电力行业的业务应用既需要通过网络实现互联,同时不同业务之间需要在网络上安全隔离,如果为每种业务单独组建一个物理网络,那么网络的基础建设成本将足一个天文数字,而且这么多网络的维护和管理。也将与通过信息化建设节约运营成本的初衷相违背。因此.通过VPN技术,在一个物理网络上虚拟出多个逻辑私有网络,为不同的业务提供承载服务,就成了必然之选。
目前已经证明MPLSVPN技术是IP城域网建设的最好选择,由于MPLSVPN在骨干网中使用LSP隧道进行标签交换,较之普通的IP转发具有更好的安全级别。它具有天然的安全特性,不同的VPN用户之间由于无法获知对方的路由信息,从而可以理解为存在于不同的私有网络之中。
根据电力业务的需求,在电力IP城域网上通过MPLS技术划分多个业务VPN,确保不同业务之间的设备无法获知对方的路由信息。在同一种业务中通过合理设置.可以保证即使是相同的业务,如果没有互访需求。也无法相互访问。
通过设备访问的控制以及SNMP协议安全,有效地实现对电力IP城域网中数量众多的网络设备进行安全管理。

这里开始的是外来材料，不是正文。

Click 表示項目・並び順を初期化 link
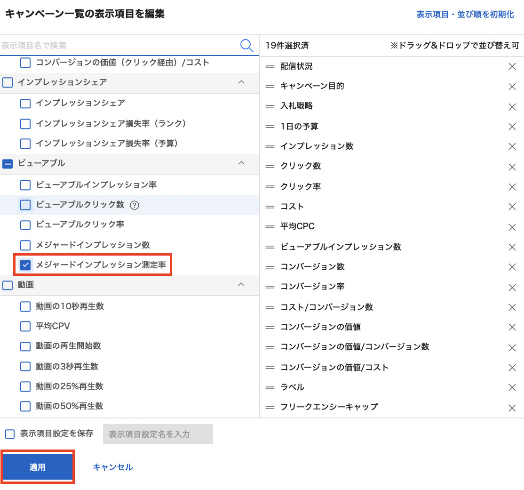pos(465,15)
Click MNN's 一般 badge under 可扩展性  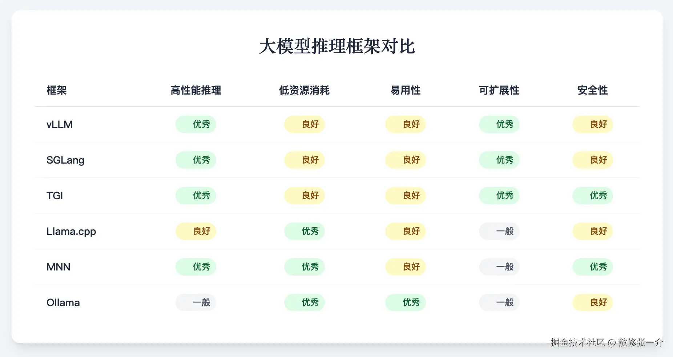[x=499, y=267]
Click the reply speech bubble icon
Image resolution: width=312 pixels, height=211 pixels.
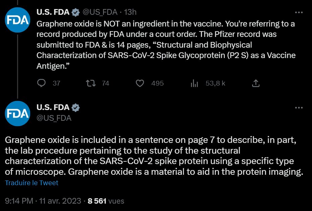(41, 83)
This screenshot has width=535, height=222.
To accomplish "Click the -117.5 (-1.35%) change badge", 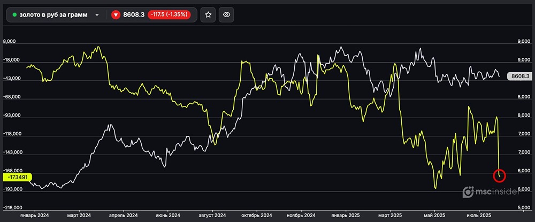I will point(169,15).
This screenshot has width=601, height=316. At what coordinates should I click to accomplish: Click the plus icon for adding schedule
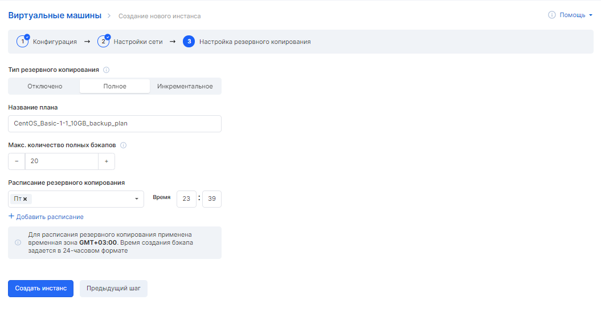11,217
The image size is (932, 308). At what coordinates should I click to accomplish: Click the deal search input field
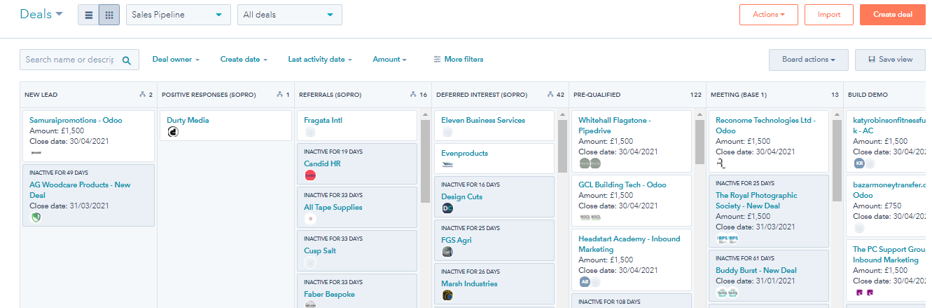[x=69, y=60]
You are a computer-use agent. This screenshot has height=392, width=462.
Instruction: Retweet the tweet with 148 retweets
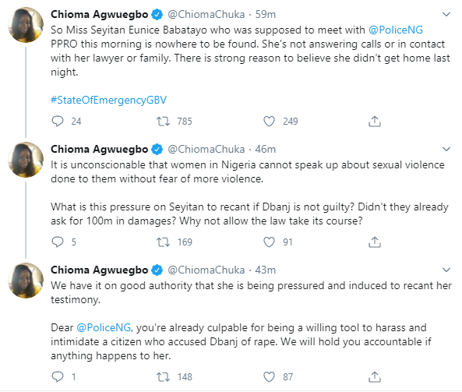[163, 376]
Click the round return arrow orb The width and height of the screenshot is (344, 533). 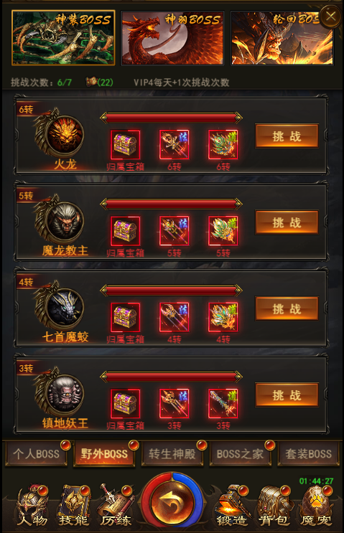coord(172,501)
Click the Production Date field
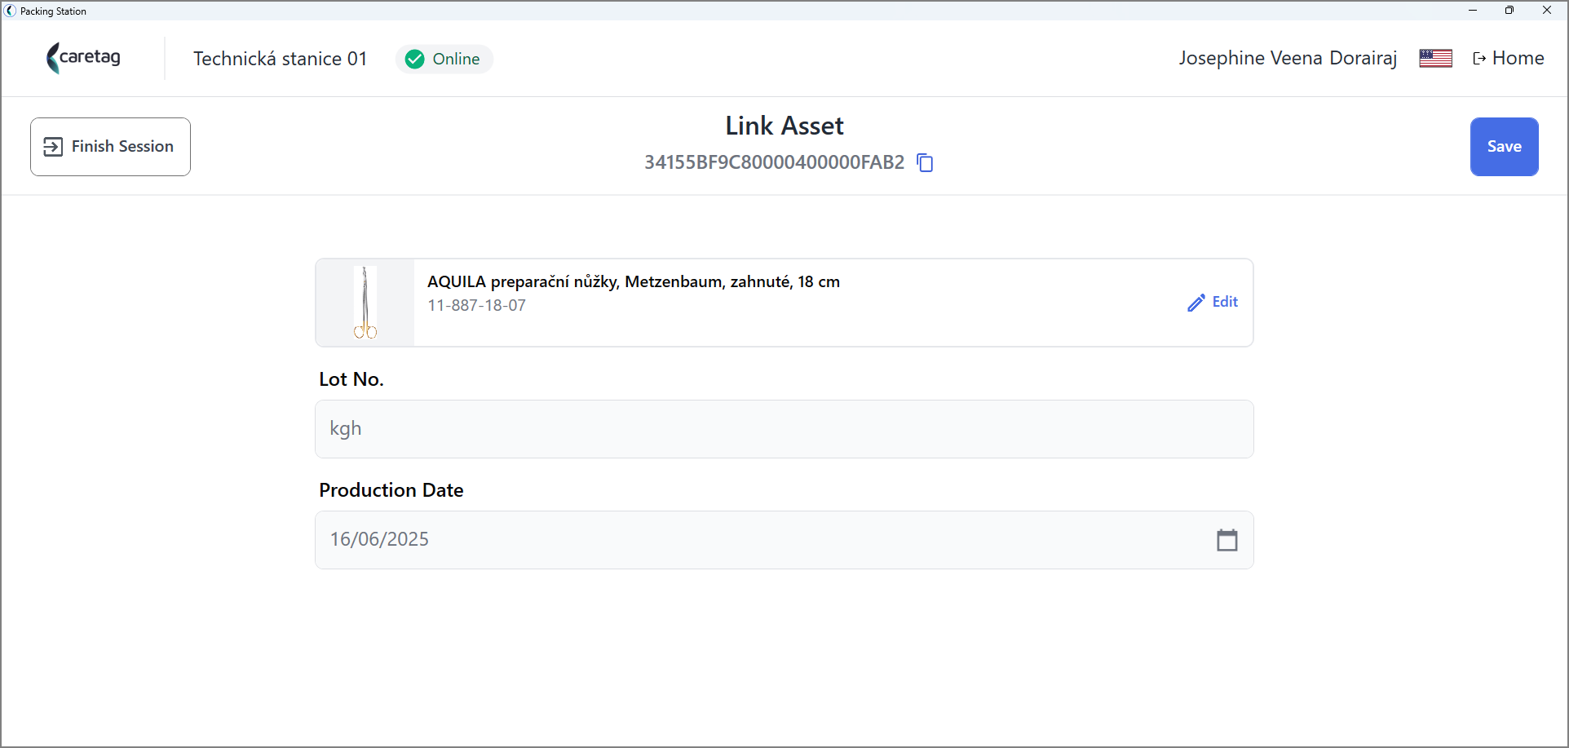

路由认证就是运行于不同设备的相同的动态路由协议之间,对相互传递的路由刷新报文进行的确认,以便使得设备能够接受真正而安全的路由刷新报文。任何运行一个不支持路由认证的路由协议,都存在着巨大的安全隐患。某些恶意的攻击者可以利用这些漏洞,向网络发送不正确或者不一致的路由刷新,由于设备无法证实这些刷新,而使得设备被欺骗,最终导致网络的瘫痪。
可以根据路由协议的不同而设计,路由协议的加密可以防止路由协议更新包的欺骗和伪造,从而保证全网路由的可靠性。目前,多数路由协议支持路由认证,并且实现的方式大体相同。认证过程有基于明文的,也有基于更安全的MD5校验。MD5认证与明文认证的过程类似,只不过密钥不在网络上以明文方式直接传送。
RIPv2、OSPF、BGP4路由协议支持MD5路由认证,而IS-IS只支持基于明文的路由认证。
网络设备的某些应用服务协议或是与网络运行无关,或是对网络运行有危害,或是协议本身有安全缺陷,如果这些特性被恶意攻击者利用,会增加网络的危险。因此,网络设备应严格限制或关闭这些协议。如限制ICMP协议、NTP协议,关闭finger服务、IP源路由、IP重定向、定向广播报文转发、TCP/UDP小端口服务等。
城域网边界安全
在解决IP城域网安全问题中,城域网的边界安全非常重要,几乎所有的数据流都来自于或流向于城域网的边界。目前解决城域网边界安全的主要技术包括:防火墙;入侵检测;网络流量分析――对边界不同类型的业务流进行准确的流量和流向分析与计量。
防火墙可以禁止诸如众所周知的不安全的NFS协议进出受保护网络,这样外部的攻击者就不可能利用这些脆弱的协议来攻击内部网络。防火墙同时可以保护网络免受基于路由的攻击,如IP选项中的源路由攻击和ICMP重定向中的重定向路径。防火墙应该可以拒绝所有以上类型攻击的报文并通知防火墙管理员。
电力IP城域网需要与省级电力骨干网互联,随着各种应用业务的投入使用。地市访问省数据中心的数据量将会日趋增多,而且全省统一Internet出口,这也造成地市城域网对省级骨干网访问的数据量非常庞大。